Besonderen Dank für Deinen Kommentar, lieber Eddy. Er hat mich so nachdenklich gemacht, dass sich meine Antwort darauf zu einem neuen Blogbeitrag auswächst. Deshalb dauert es noch etwas bis zur Veröffentlichung.
Bei schönen, harmonischen Tänzen kann ich nicht anders als zu strahlen. Bei einer verspielten und dynamischen Milonga entfleucht mir auch mal ein übermütiger Quietscher am Ende, was der trauernden Gemeinde sogar mal ein Lachen entlockt. Mein “Dramagesicht” ist der Bühne vorbehalten, wenn ich Tango tanze, will ich mich kopfüber in die Musik werfen, und lachen und strahlen gehört definitiv für mich zu meinem Emotionsspektrum dazu. Gestorben wird später. Toller und charmanter Blog.

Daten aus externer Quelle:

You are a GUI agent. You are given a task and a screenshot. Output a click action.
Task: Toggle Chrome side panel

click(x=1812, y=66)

Lieber Thomas locker rotzig und scharfsinnig beobachtet. Ja, da findet sich vieles zum projizieren, interpretieren und lästern. Ich beobachte jedoch auch gerne, wie viele sich tapfer bemühen und dabei mehr oder weniger zufrieden sind. Ich schau da etwas wohlwollender. Und es gibt viele Tanzpaare die tatsächlich gut im Kontakt mit einander und mit der Musik sind. Das ist für mich auch schön anzuschauen. Tango ist und bleibt eben die nur allzumenschliche Komédie humaine.
Vielen Dank den KomentatorInnen. Danke, dass Ihr meinen ironischen Ton mögt. Ne ausführlichere Antwort folgt. Aber jetzt geh’ ich erst mal tanzen.

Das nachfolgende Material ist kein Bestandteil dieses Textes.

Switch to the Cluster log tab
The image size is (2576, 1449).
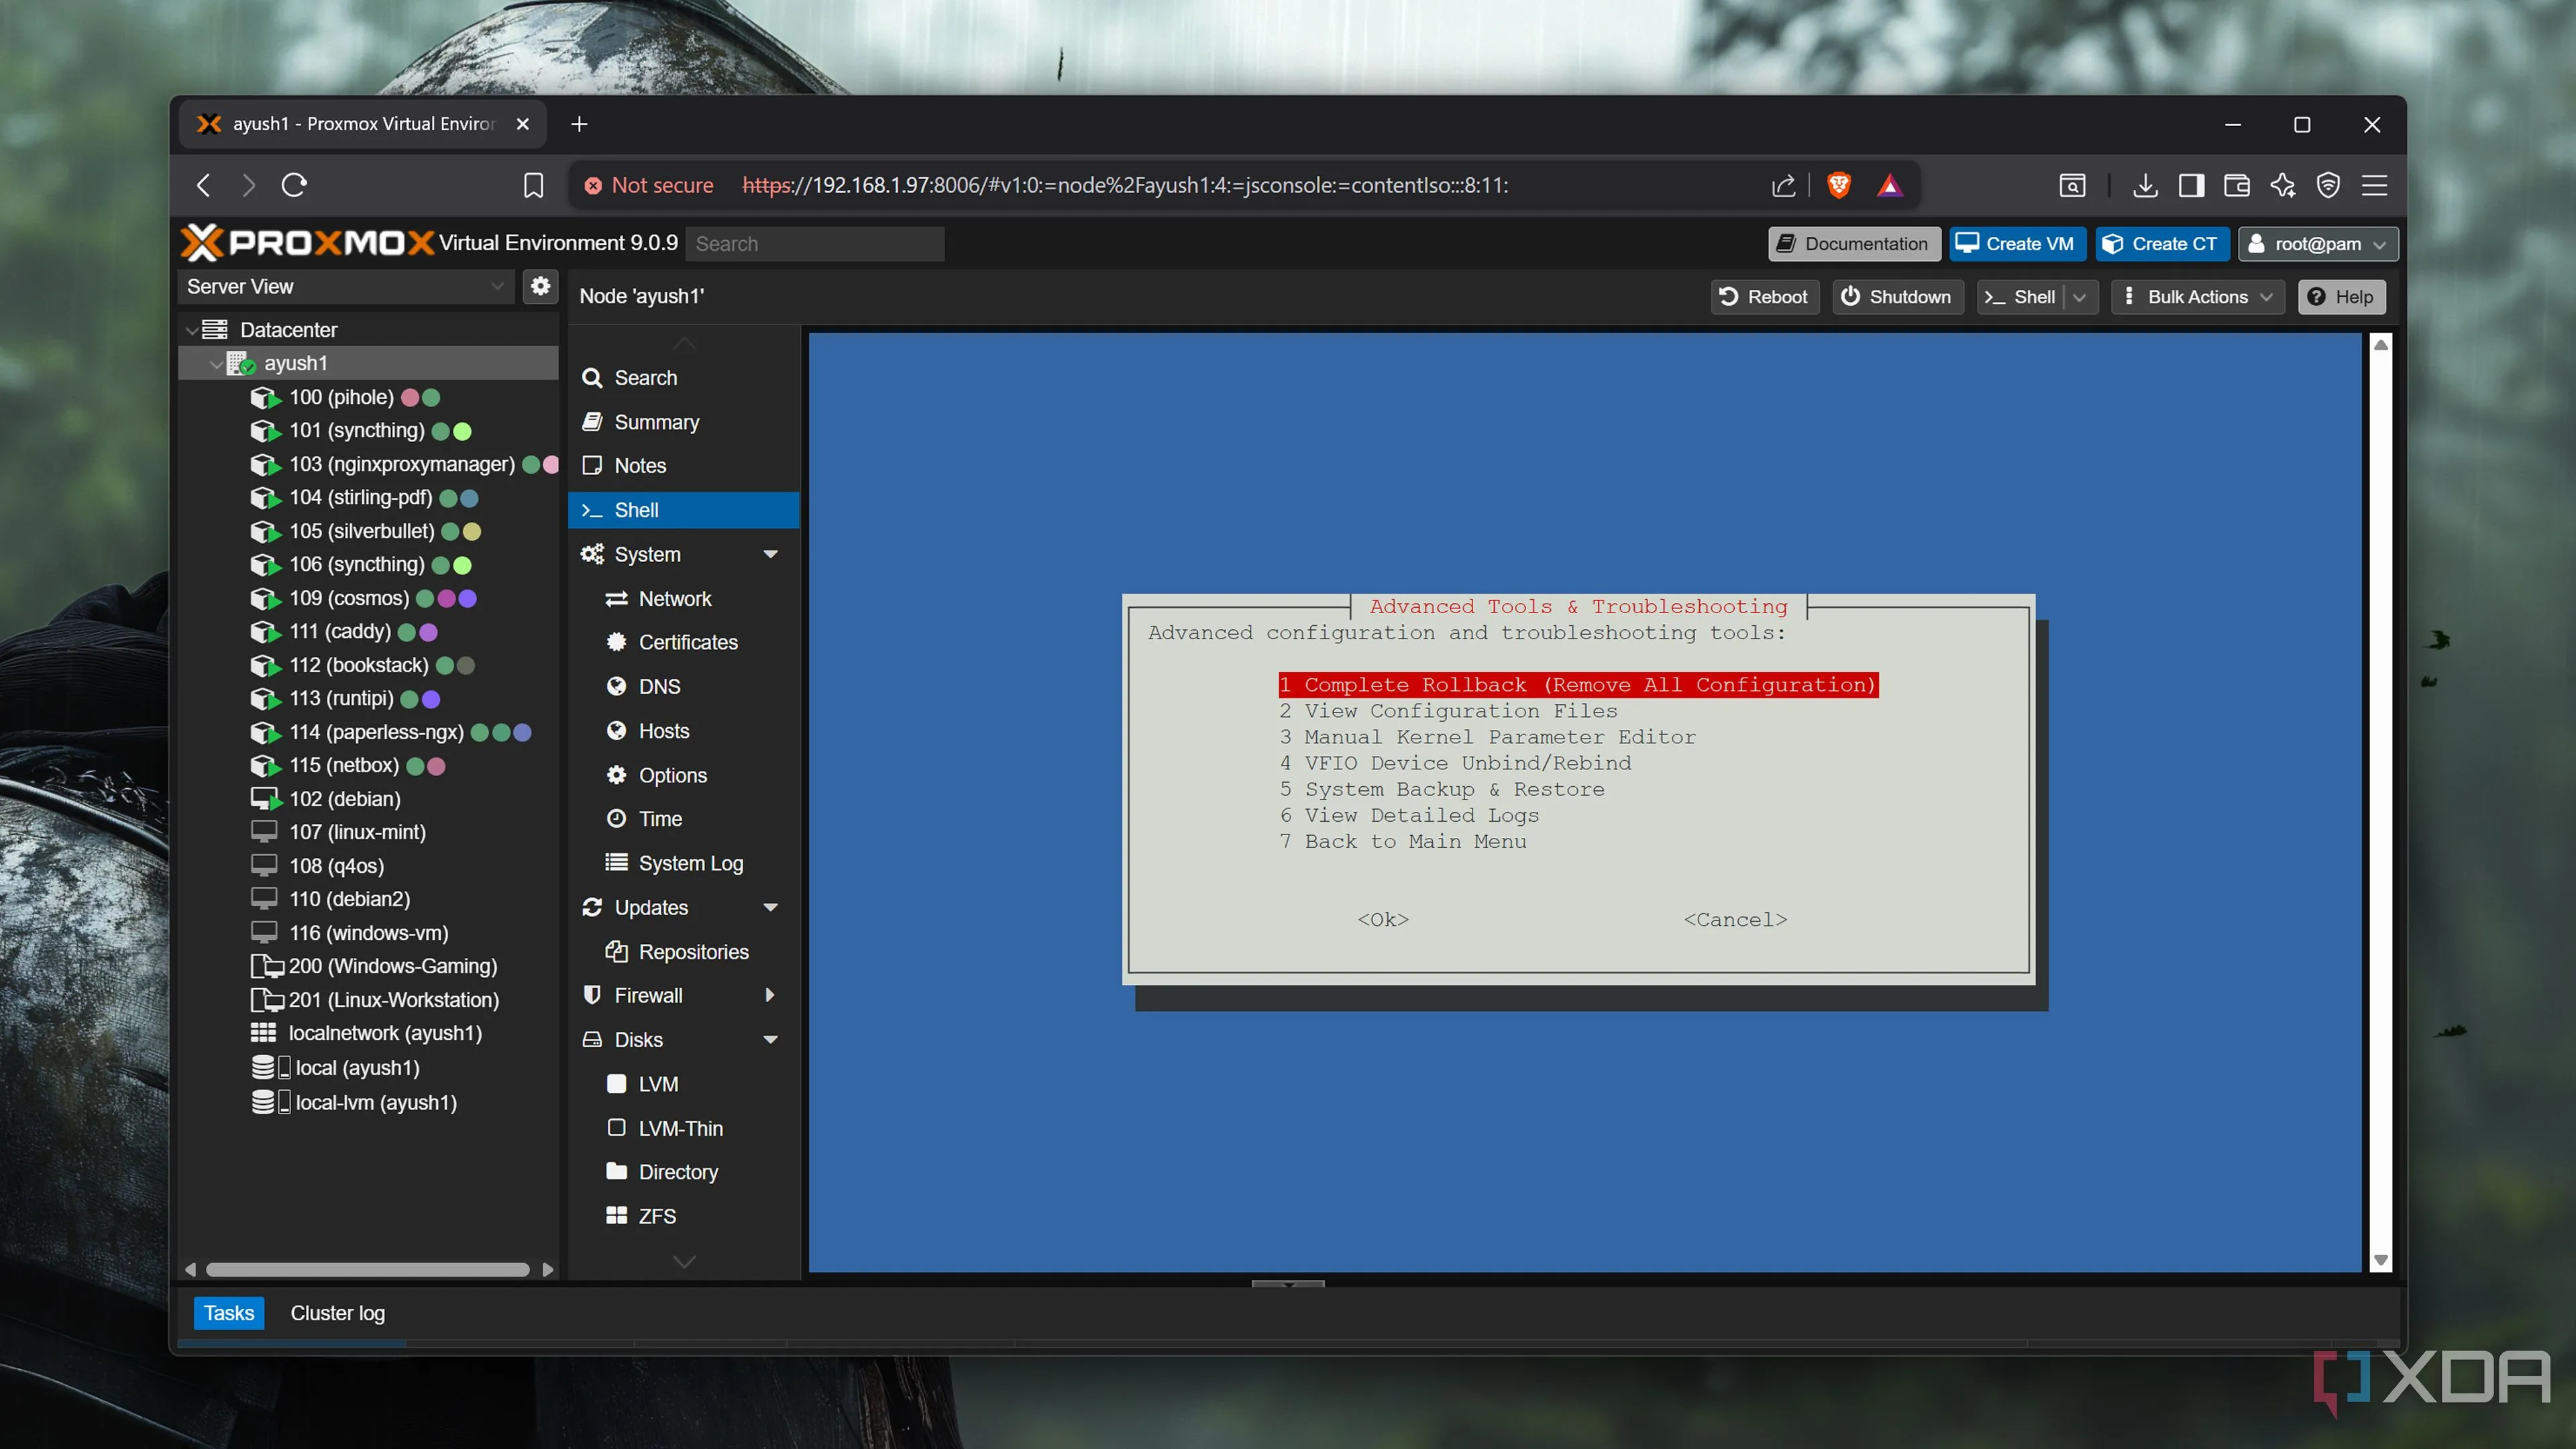click(337, 1313)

Für mich wurde es auf den Milongas erst “lustig”, als ich nach einem Jahr mit meinen Erkenntnissen “ernst” gemacht habe:
Keine wöchentlichen Kursstunden – man sieht doch beim Kurs der “weit, weit Fortgeschritten” wie wenig es bringt.
Bisweilen auch Pflichttänze – aber mit niemandem auf zwei Milongas hintereinander.

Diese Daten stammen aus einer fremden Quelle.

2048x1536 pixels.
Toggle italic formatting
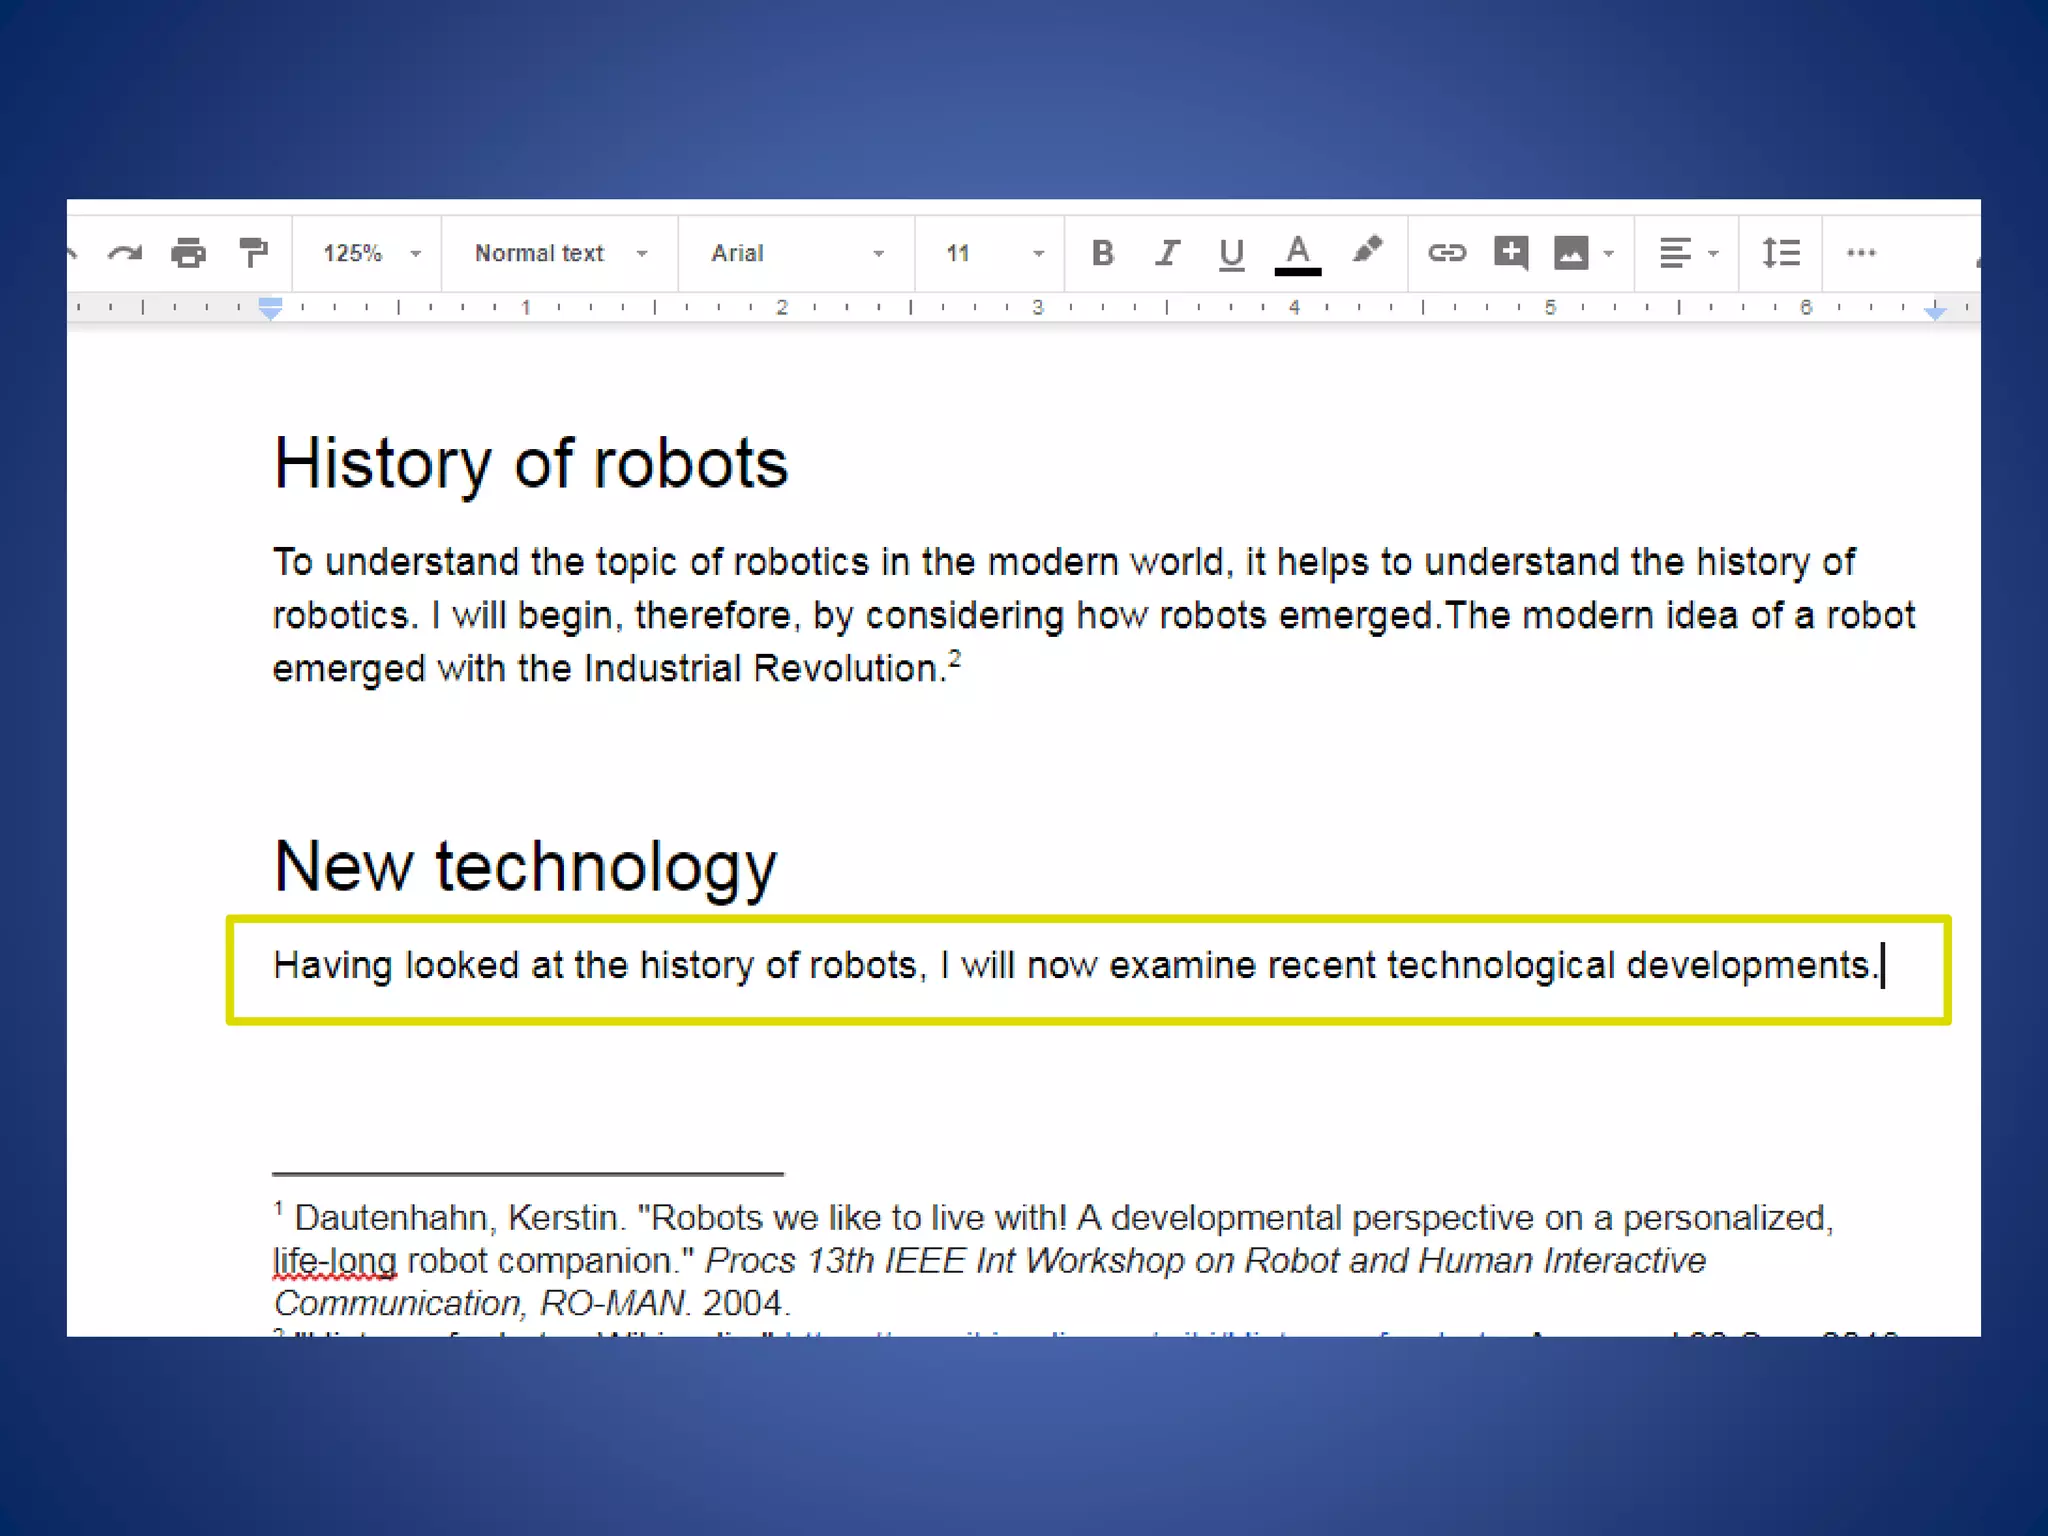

Pausen machen – und dabei mindestens eine Tanda mit einem anderen Tanguero schwatzen.
Rechtzeitig aufhören – nicht wenn ich mit allen Damen getanzt habe sondern wenn die Konzentration nachlässt.
[…] (***) Kommentar auf kroestango.de am 15. März 20118 um 13.48 Uhr.r […]
Was man beim Zuschauen nicht vergessen darf, ist die Tatsache, dass auch rhythmische und figurale “Fehler”, wenn sie denn in der völligen Harmonie des Paares geschehen, für das Paar selbst keine mehr sind. Anders kann ich mir nicht erklären, dass ich immer wieder beim Blick auf die Beinarbeit keinen, oder nur einen sehr geringen Zusammenhang zur Musik sehe, beim Blick auf die Gesichter jedoch beiderseitige Freude und Zufriedenheit. Für mich sind deswegen die Gesichter zum Kriterium eines gelungenen Tanzes geworden und nicht die Beintechnik. Was alle Tango Lehrer und Lehrerinnen aus der Natur ihrer Aufgabe natürlich anders sehen müssen.